Infine, una terza tesi individua nel primo comma una fattispecie monosoggettiva, quale è quella della concussione indotta (precedentemente disciplinata dall’art. 317 c.p.), e nel secondo comma una fattispecie plurisoggettiva a concorso necessario proprio. Ciò in quanto il primo comma descrive una fattispecie che postula una bilateralità imperfetta, tipica dei reati a concorso necessario improprio. Allora il privato indotto non è concorrente nel reato commesso dall’agente pubblico, ma egli pone in essere un diverso reato riconducibile nell’ambito della “corruzione indotta” ed è questa fattispecie delittuosa che il comma punisce con una sanzione diversa e meno grave di quella prevista al primo comma. La corruzione indotta si distingue, dunque, dalla induzione per costrizione perché nell’ipotesi dell’art. 317 c.p. vi è l’elemento costrittivo della violenza o minaccia, mentre nell’ipotesi del 319 quater c.p. il privato è meramente condizionato nella libertà di autodeterminazione. D’altra parte, la corruzione indotta si differenzia pure dalla corruzione perché nella corruzione il conseguimento di un vantaggio indebito è esplicitato nella norma incriminatrice, mentre nell’art. 319 quater c.p. è implicito nell’induzione commessa dal soggetto pubblico.

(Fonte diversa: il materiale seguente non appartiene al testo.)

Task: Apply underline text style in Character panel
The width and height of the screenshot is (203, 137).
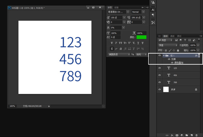Action: pyautogui.click(x=138, y=43)
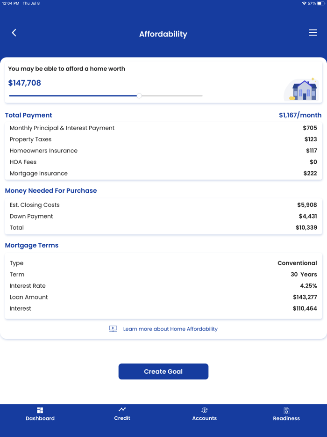Open Learn more about Home Affordability
This screenshot has width=327, height=437.
170,329
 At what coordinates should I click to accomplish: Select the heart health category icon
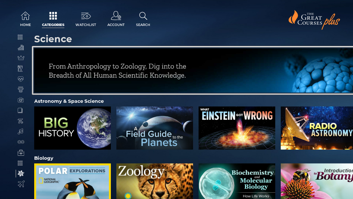tap(21, 79)
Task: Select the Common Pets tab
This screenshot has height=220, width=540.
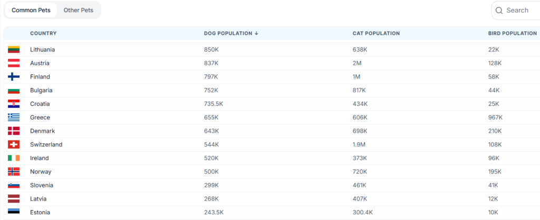Action: [x=31, y=11]
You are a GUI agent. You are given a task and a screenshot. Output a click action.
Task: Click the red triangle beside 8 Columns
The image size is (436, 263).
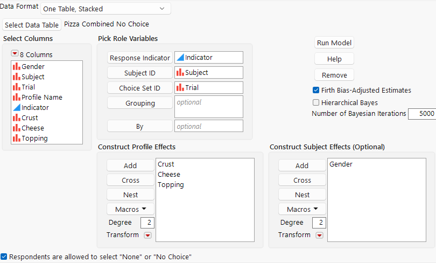(x=15, y=54)
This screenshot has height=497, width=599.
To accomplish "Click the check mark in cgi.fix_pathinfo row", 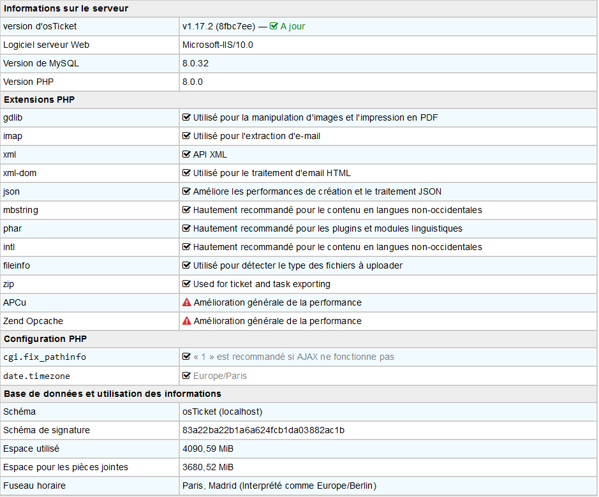I will point(186,357).
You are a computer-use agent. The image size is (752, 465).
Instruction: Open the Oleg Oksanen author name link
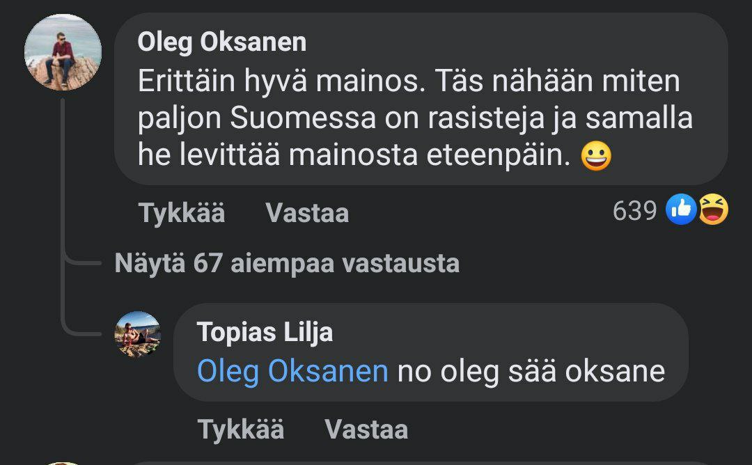[x=221, y=42]
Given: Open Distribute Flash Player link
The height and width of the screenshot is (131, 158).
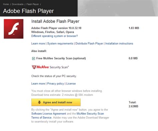Looking at the screenshot, I should 89,43.
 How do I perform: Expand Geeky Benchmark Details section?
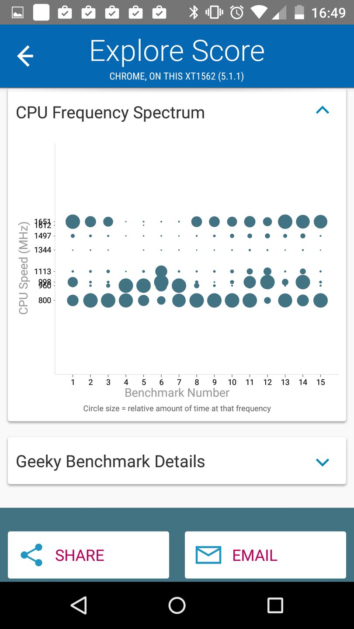322,462
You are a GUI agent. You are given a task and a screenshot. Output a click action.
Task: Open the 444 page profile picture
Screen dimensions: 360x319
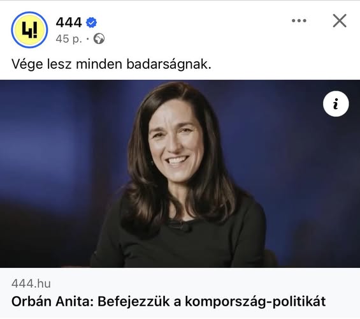[29, 30]
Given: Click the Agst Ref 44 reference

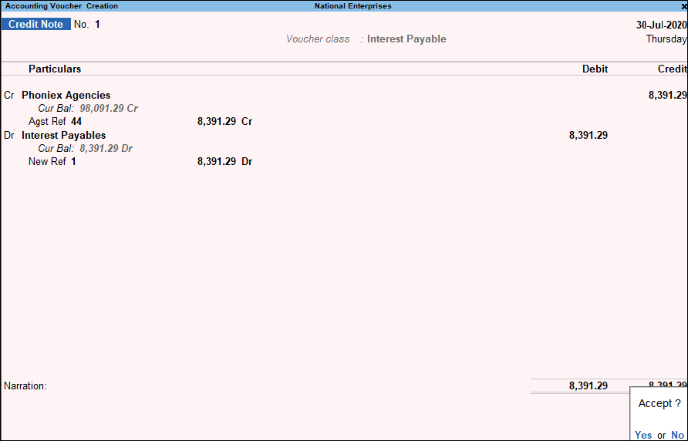Looking at the screenshot, I should pos(56,122).
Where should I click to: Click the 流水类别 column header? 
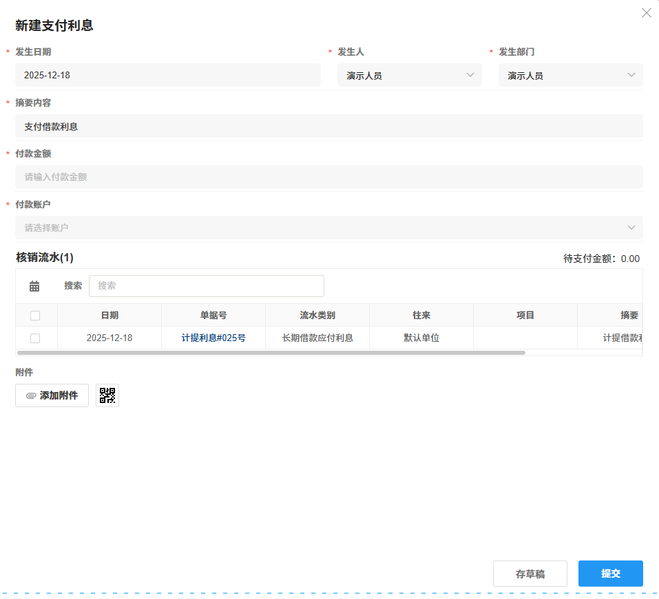click(x=317, y=314)
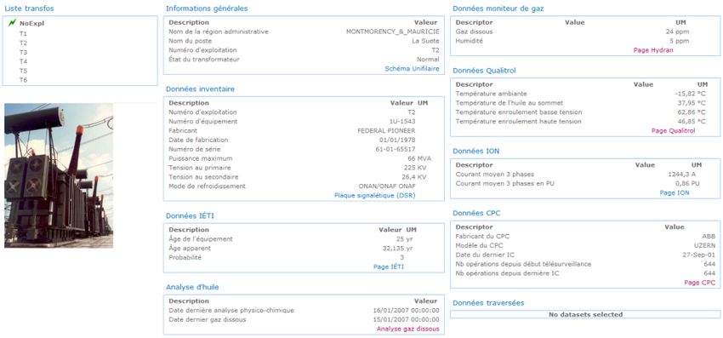Click the transformer photo thumbnail
This screenshot has height=338, width=723.
[59, 176]
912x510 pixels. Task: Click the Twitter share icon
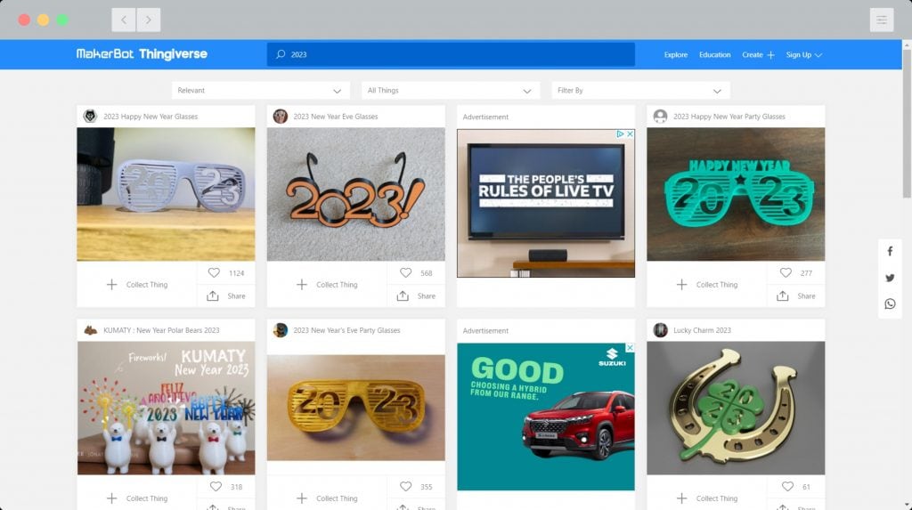(x=890, y=278)
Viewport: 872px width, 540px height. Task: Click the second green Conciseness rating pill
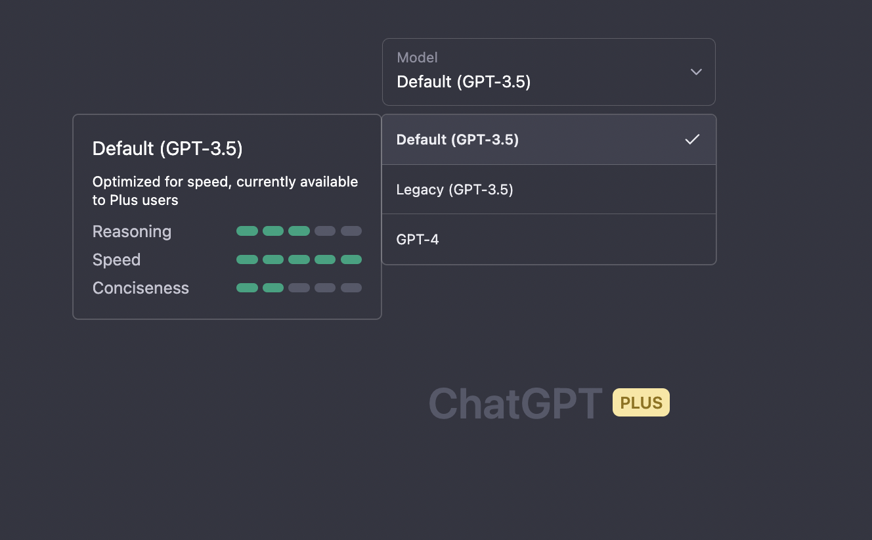[273, 288]
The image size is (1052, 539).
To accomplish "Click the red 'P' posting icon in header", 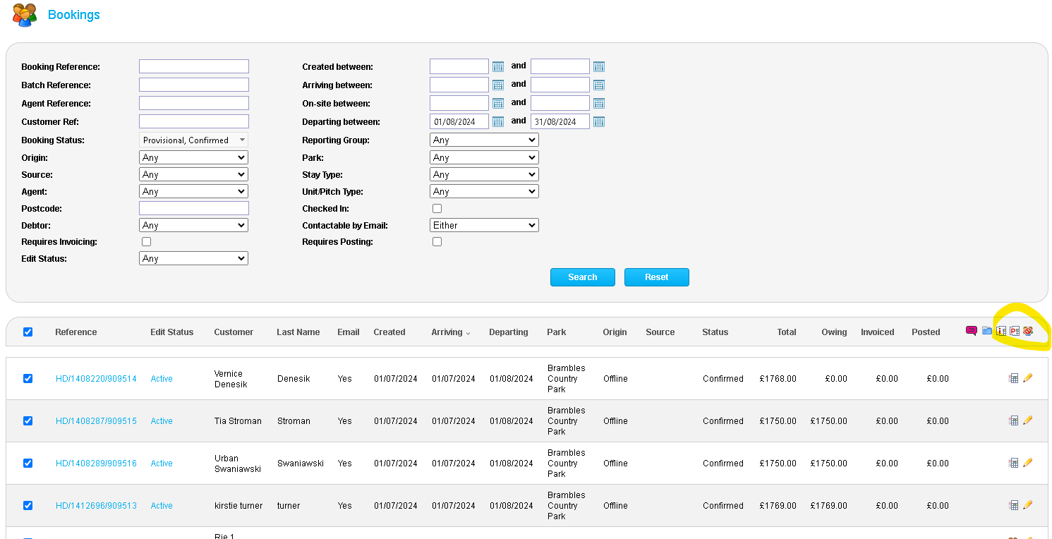I will [x=1015, y=331].
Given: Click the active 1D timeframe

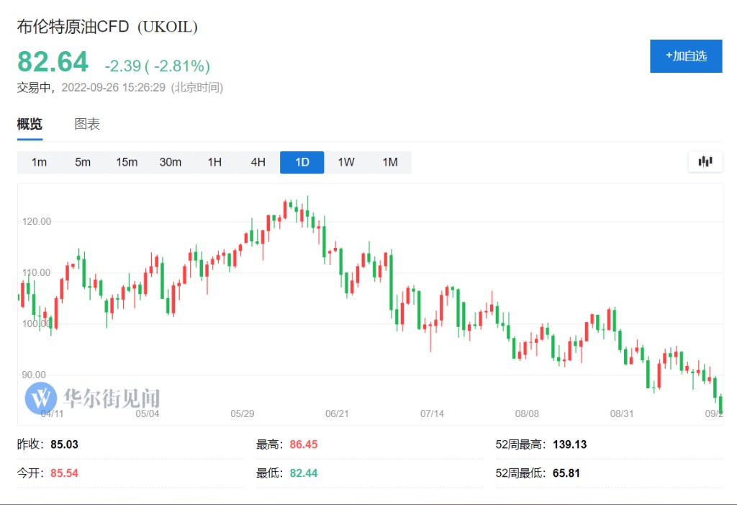Looking at the screenshot, I should (x=302, y=162).
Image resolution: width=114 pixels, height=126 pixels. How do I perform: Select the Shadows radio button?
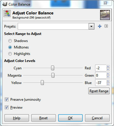tap(10, 41)
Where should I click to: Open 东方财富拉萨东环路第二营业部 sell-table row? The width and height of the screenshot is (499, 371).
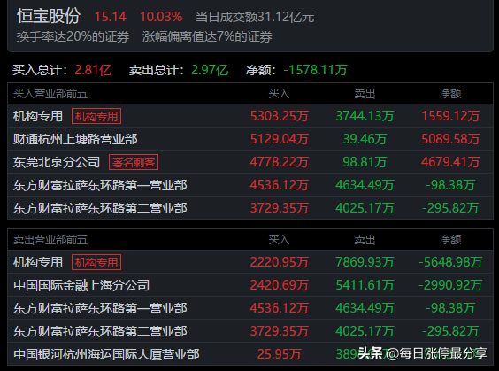(250, 331)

Conclusione di questa impostazione è che con l’art. 319 quater c.p. il Legislatore del 2012 non ha inteso introdurre una nuova fattispecie dalla natura intermedia tra corruzione e concussione, ma al contrario ha voluto disciplinare due diverse fattispecie, ovvero induzione indebita alla corruzione al primo comma e corruzione indotta al secondo comma (cfr. R. Galli 2017). Tale punto di approdo permette sia di affermare la continuità della norma in esame con la fattispecie delittuosa precedentemente disciplinata dall’art. 317 c.p., sia di ammettere la configurabilità del tentativo.

Ad ogni modo, la diatriba intorno alla ricostruzione dogmatica della fattispecie ex art. 319 quater c.p. non è ancora conclusa in termini definitivi, seppure la giurisprudenza sembrerebbe più orientata ad accogliere la teoria della pluralità di fattispecie, l’una monosoggettiva, l’altra plurisoggettiva.